AIM OF THE TASK
Copy exactly and only the lines running from the one that contains "Where should I click to: Open" to the final line of the data below, without the pictures.

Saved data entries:
******************************

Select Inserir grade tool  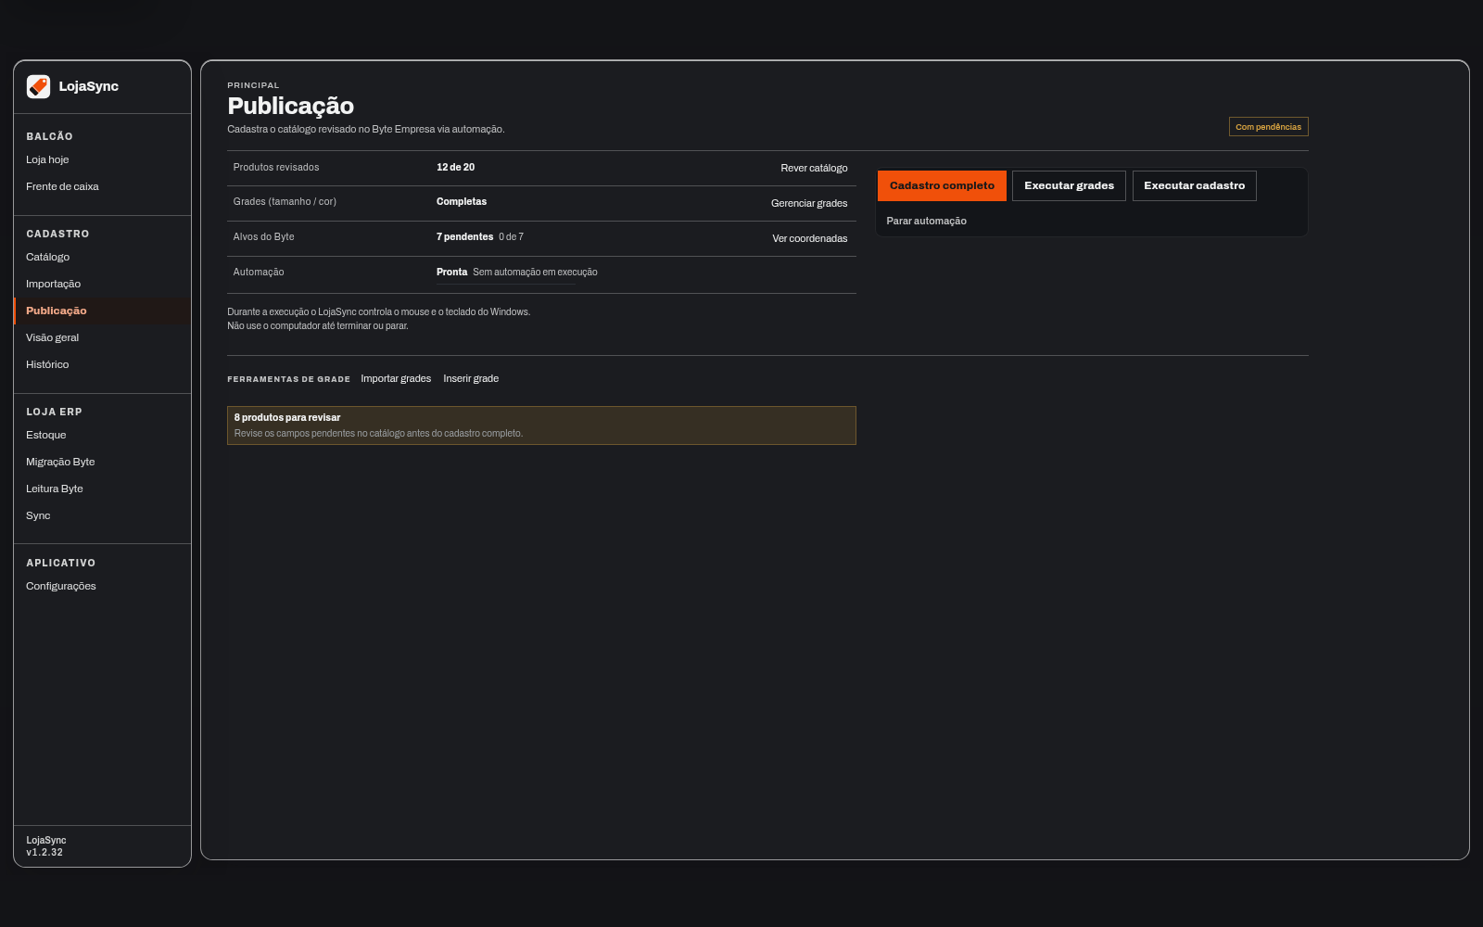471,378
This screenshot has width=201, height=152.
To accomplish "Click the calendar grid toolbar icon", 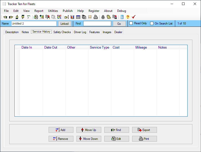I will pyautogui.click(x=78, y=17).
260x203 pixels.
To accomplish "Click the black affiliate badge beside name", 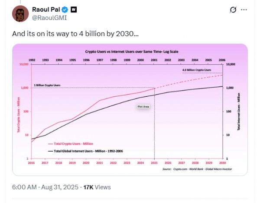I will [x=74, y=10].
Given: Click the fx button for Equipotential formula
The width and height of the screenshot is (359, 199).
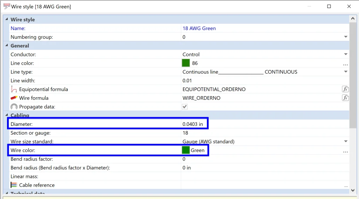Looking at the screenshot, I should 345,89.
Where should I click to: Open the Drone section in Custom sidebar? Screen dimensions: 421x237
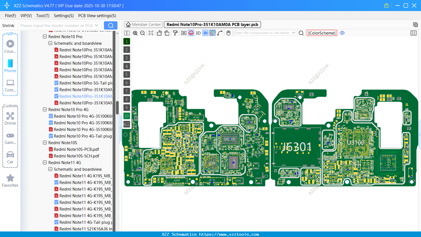[x=10, y=116]
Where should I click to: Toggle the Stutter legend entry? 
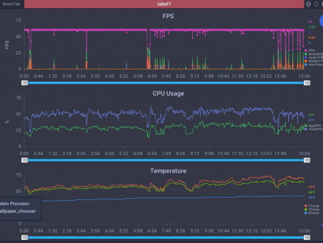click(313, 61)
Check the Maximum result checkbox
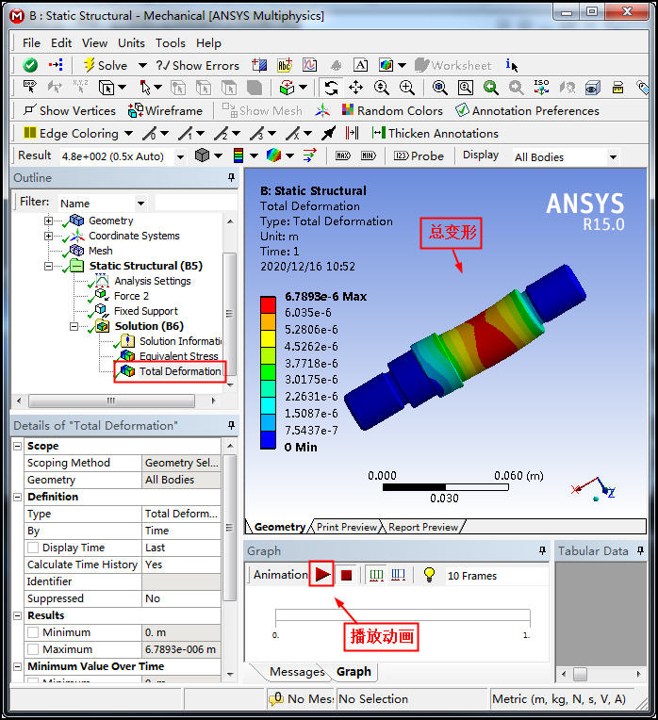The width and height of the screenshot is (658, 720). pyautogui.click(x=33, y=649)
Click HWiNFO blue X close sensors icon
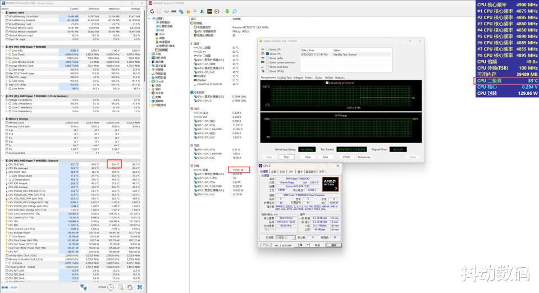Viewport: 539px width, 293px height. coord(139,286)
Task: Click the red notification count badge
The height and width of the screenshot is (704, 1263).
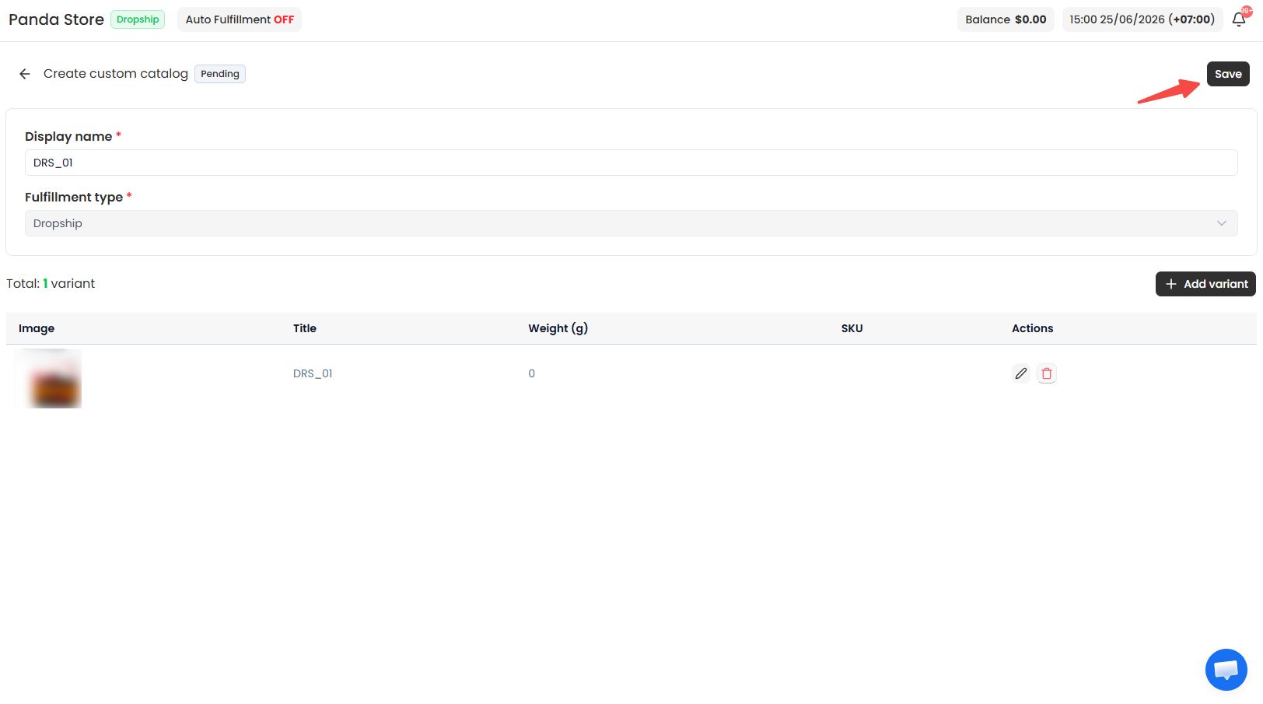Action: click(x=1247, y=11)
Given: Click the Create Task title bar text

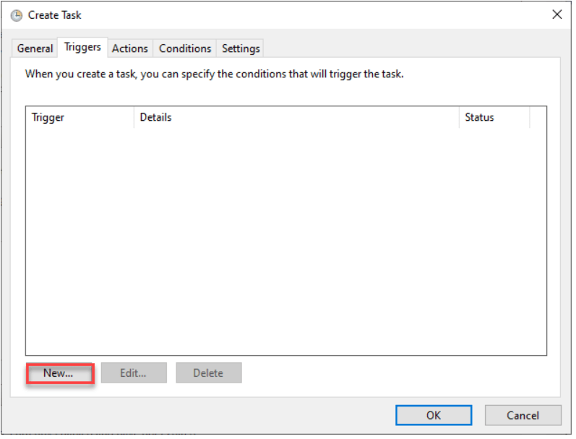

******************************

OUTPUT OF THE TASK
Where should I click to: Open the Drone section in Custom sidebar? Screen dimensions: 421x237
[x=10, y=116]
Where should I click to: Toggle the Stutter legend entry? 
click(313, 61)
Check the Maximum result checkbox
The width and height of the screenshot is (658, 720). pyautogui.click(x=33, y=649)
Click HWiNFO blue X close sensors icon
Viewport: 539px width, 293px height. coord(139,286)
Task: Click the red notification count badge
The height and width of the screenshot is (704, 1263).
Action: click(x=1247, y=11)
Given: Click the Create Task title bar text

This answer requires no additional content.